*TEKS SUMBER*.

((

Rupanya kematian Harry tak membuat para fisikawan di Los Alamos gentar. Bahkan kecelakaan serupa kembali terjadi di tahun berikutnya. Pada 21 Mei 1946, seorang fisikawan bernama Louis Slotin menggelar demo di depan tujuh personel lain, yang kemudian berujung bencana.

Sebenarnya protokol tambahan sudah diterapkan untuk mencegah tragedi yang menimpa Harry setahun sebelumnya terulang kembali. Kala itu, reflektor yang terbuat dari Berilium ditambahkan di inti tersebut untuk memantulkan radiasi neutron. Akan tetapi, agar bisa berfungsi, reflektor dan inti tersebut harus benar-benar terpisah dan tak boleh sama sekali bersentuhan. Ada alat khusus yang dirancang untuk “mengganjal” reflektor tersebut. Sayang sekali, safety protocol itu tak diindahkan oleh Louis Slotin.

Louis Slotin sendiri dikenal sebagai seorang “koboi” di laboratorium tersebut. Tak hanya karena trademark-nya yang senantiasa mengenakan jeans biru dan sepatu boots ala koboi, namun juga karena perilakunya yang “selengekan” dan kerap melanggar peraturan. Alih-alih menggunakan alat yang sesuai dengan protokol keamanan, Louis lebih memilih menggunakan sebuah obeng yang dipegang dengan tangannya sendiri untuk mengganjal lempeng reflektor, di tengah ruangan penuh penonton.


Gambaran apa yang terjadi pada eksperimen naas tersebut

Enrico Fermi, seorang fisikawan terkenal (yang juga mencetuskan “Paradoks Fermi”) sempat geleng-geleng kepala melihat ulah “bengal” Louis tersebut, bahkan mengomentari bahwa ia akan “mati dalam setahun” jika terus mengindahkan protokol keamanan tersebut. Fisikawan lain, Richard Feynman, menyebut apa yang dilakukan Louis tersebut seperti “menggelitiki ekor naga yang sedang tidur” yang tentu saja, hanya akan berujung marabahaya ketika sang “naga” akhirnya bangun dan marah.

Ramalan mereka terbukti mengejawantah menjadi nyata.

))

*DATA MASUKAN*.
((

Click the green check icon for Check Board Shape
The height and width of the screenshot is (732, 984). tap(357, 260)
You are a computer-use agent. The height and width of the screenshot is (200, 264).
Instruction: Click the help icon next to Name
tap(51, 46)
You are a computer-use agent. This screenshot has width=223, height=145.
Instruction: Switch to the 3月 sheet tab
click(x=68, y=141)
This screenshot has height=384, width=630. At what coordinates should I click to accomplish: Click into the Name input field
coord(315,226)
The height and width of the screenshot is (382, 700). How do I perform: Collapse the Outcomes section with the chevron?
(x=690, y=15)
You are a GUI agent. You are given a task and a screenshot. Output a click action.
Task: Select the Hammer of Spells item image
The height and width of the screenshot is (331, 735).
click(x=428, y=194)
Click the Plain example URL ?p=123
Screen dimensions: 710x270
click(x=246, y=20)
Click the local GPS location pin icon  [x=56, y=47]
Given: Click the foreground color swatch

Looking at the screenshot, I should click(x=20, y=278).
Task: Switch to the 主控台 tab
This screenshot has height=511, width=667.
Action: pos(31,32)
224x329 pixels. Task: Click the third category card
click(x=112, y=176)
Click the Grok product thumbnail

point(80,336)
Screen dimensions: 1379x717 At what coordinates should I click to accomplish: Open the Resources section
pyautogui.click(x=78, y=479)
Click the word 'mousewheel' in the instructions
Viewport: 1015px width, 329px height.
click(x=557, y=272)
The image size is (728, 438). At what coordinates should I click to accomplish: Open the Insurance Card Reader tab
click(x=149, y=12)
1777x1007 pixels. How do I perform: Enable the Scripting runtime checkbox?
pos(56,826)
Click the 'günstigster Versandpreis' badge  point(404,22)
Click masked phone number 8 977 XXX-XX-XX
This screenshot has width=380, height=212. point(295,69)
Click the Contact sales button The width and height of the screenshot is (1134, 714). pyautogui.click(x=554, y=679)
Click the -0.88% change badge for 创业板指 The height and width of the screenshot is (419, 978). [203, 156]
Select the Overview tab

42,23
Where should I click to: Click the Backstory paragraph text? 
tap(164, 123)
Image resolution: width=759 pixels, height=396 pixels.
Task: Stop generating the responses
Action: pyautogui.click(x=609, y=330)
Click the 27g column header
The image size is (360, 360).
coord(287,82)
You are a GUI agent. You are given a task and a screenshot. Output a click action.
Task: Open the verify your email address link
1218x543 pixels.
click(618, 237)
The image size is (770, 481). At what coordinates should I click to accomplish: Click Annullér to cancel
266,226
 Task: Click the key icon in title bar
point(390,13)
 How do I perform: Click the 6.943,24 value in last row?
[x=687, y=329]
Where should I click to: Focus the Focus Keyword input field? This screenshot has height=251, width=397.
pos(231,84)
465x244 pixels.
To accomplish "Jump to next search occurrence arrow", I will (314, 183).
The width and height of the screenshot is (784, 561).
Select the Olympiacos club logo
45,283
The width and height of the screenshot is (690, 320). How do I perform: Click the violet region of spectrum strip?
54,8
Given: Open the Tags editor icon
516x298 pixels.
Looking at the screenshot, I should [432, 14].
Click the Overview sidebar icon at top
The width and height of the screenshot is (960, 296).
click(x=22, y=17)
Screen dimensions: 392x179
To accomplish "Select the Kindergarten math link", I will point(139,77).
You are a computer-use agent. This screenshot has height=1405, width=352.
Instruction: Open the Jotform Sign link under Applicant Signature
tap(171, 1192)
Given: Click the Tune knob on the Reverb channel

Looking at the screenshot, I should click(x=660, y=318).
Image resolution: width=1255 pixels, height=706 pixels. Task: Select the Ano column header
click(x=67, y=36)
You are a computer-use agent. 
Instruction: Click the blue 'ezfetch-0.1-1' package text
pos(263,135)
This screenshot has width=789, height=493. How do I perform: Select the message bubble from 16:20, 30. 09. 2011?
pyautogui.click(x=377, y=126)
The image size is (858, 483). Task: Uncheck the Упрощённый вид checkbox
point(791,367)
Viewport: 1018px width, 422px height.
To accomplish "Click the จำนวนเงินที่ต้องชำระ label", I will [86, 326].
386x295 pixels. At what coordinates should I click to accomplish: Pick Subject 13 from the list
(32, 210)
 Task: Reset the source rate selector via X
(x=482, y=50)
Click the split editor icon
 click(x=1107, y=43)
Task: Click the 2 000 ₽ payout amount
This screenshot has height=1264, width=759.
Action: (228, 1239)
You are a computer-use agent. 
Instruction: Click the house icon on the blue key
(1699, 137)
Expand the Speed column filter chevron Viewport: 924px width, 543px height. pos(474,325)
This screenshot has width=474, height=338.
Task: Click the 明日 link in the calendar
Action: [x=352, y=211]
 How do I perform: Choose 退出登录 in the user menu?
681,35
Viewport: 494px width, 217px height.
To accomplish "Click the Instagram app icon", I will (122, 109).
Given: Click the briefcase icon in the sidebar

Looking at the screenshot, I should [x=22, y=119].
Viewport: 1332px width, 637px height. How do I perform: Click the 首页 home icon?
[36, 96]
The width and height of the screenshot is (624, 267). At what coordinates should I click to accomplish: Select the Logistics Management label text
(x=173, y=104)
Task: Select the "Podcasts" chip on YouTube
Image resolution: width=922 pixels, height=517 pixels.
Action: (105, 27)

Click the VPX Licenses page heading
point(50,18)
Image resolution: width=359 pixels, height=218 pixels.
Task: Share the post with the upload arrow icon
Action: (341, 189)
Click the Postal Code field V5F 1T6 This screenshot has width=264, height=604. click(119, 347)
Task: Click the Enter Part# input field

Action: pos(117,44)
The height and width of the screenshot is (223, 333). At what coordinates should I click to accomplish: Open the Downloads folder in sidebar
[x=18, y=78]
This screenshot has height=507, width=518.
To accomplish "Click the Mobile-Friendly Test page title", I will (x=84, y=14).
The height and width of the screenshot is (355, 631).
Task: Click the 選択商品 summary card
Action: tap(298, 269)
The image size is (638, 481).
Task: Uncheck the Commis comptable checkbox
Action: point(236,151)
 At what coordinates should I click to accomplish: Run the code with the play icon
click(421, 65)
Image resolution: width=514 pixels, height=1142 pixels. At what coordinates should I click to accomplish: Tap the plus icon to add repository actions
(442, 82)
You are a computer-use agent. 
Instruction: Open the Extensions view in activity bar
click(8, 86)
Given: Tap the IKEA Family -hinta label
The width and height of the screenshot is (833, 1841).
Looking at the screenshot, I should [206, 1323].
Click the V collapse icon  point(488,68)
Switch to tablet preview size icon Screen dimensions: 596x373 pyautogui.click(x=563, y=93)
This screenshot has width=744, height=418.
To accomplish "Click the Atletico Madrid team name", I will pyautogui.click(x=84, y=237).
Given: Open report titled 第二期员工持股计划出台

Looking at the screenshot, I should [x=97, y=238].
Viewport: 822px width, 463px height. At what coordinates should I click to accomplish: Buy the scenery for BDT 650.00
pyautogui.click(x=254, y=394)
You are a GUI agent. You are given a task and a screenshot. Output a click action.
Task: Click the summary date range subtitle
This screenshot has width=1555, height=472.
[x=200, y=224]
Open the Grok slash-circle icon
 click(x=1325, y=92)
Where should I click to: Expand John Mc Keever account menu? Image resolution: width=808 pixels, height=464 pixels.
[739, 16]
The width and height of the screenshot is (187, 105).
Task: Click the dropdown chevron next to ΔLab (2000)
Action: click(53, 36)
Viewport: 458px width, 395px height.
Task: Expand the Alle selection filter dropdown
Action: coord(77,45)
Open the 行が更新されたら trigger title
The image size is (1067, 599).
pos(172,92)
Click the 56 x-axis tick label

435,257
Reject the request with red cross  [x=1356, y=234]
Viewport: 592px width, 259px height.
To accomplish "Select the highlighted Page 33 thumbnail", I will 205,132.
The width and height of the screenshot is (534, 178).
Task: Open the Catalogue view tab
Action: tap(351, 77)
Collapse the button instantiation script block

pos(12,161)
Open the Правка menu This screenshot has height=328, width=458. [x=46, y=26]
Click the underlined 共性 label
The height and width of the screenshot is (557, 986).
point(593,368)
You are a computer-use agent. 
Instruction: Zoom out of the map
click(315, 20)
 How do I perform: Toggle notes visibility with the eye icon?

))

*BUTIR TUGAS 1*. Tentukan apakah setiap pernyataan berikut sesuai dengan teks tentang kecelakaan di Los Alamos, lalu jawab ya atau tidak disertai kutipan persis kata-kata penentu dari teks tersebut. (a) Demo Louis Slotin yang berujung bencana terjadi pada 21 Mei 1946. (b) Reflektor yang ditambahkan di inti terbuat dari besi. (c) Louis Slotin menggunakan obeng untuk mengganjal lempeng reflektor.
*BUTIR TUGAS 2*. Ketik ulang dengan persis sebagian teks tentang kecelakaan di Los Alamos, mulai dari kata-kata yang memuat "Louis Slotin sendiri" dan berhenti setelah "ruangan penuh penonton.".

*HASIL 1*.
(a) Ya: "Pada 21 Mei 1946, seorang fisikawan bernama Louis Slotin menggelar demo di depan tujuh personel lain, yang kemudian berujung bencana."
(b) Tidak: "reflektor yang terbuat dari Berilium ditambahkan di inti tersebut"
(c) Ya: "Louis lebih memilih menggunakan sebuah obeng yang dipegang dengan tangannya sendiri untuk mengganjal lempeng reflektor"

*HASIL 2*.
Louis Slotin sendiri dikenal sebagai seorang “koboi” di laboratorium tersebut. Tak hanya karena trademark-nya yang senantiasa mengenakan jeans biru dan sepatu boots ala koboi, namun juga karena perilakunya yang “selengekan” dan kerap melanggar peraturan. Alih-alih menggunakan alat yang sesuai dengan protokol keamanan, Louis lebih memilih menggunakan sebuah obeng yang dipegang dengan tangannya sendiri untuk mengganjal lempeng reflektor, di tengah ruangan penuh penonton.